■ **Requirement**
Lines from the one containing "Viewport: 1568px width, 539px" through the end of the data below are to be transcribed exactly; leave out all others.

■ **Extracted material**
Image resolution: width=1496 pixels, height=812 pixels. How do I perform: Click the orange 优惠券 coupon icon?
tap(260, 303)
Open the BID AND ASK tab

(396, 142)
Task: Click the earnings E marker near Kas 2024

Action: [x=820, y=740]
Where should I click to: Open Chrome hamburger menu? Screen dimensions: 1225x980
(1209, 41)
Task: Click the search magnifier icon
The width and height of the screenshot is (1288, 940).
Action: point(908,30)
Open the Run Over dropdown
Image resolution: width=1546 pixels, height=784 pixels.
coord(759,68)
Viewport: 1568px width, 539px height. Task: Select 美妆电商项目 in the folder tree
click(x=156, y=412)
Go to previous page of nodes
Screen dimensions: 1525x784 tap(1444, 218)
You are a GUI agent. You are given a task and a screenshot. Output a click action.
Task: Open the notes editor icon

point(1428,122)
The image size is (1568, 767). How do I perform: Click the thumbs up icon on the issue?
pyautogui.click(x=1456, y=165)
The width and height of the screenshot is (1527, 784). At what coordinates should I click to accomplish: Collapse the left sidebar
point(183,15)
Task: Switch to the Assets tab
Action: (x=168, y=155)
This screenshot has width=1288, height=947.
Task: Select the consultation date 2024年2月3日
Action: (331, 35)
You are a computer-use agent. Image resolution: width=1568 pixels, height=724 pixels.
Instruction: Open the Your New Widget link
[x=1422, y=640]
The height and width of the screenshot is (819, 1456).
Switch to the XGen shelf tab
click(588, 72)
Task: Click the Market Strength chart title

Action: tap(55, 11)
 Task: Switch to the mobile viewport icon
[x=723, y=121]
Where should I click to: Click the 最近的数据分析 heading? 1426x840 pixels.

■ **Task result**
Viewport: 1568px width, 539px height. Task: Select 美妆电商项目 in the folder tree
click(x=156, y=412)
Go to previous page of nodes
Screen dimensions: 1525x784 tap(1444, 218)
You are a GUI agent. You are given a task and a screenshot. Output a click action.
Task: Open the notes editor icon

point(1428,122)
The image size is (1568, 767). How do I perform: Click the thumbs up icon on the issue?
pyautogui.click(x=1456, y=165)
The width and height of the screenshot is (1527, 784). At what coordinates should I click to accomplish: Collapse the left sidebar
point(183,15)
Task: Switch to the Assets tab
Action: (x=168, y=155)
This screenshot has width=1288, height=947.
Task: Select the consultation date 2024年2月3日
Action: (331, 35)
You are a computer-use agent. Image resolution: width=1568 pixels, height=724 pixels.
Instruction: Open the Your New Widget link
[x=1422, y=640]
The height and width of the screenshot is (819, 1456).
Switch to the XGen shelf tab
click(588, 72)
Task: Click the Market Strength chart title

Action: tap(55, 11)
 Task: Switch to the mobile viewport icon
[x=723, y=121]
Where should I click to: Click the 最近的数据分析 heading? 1426x840 pixels.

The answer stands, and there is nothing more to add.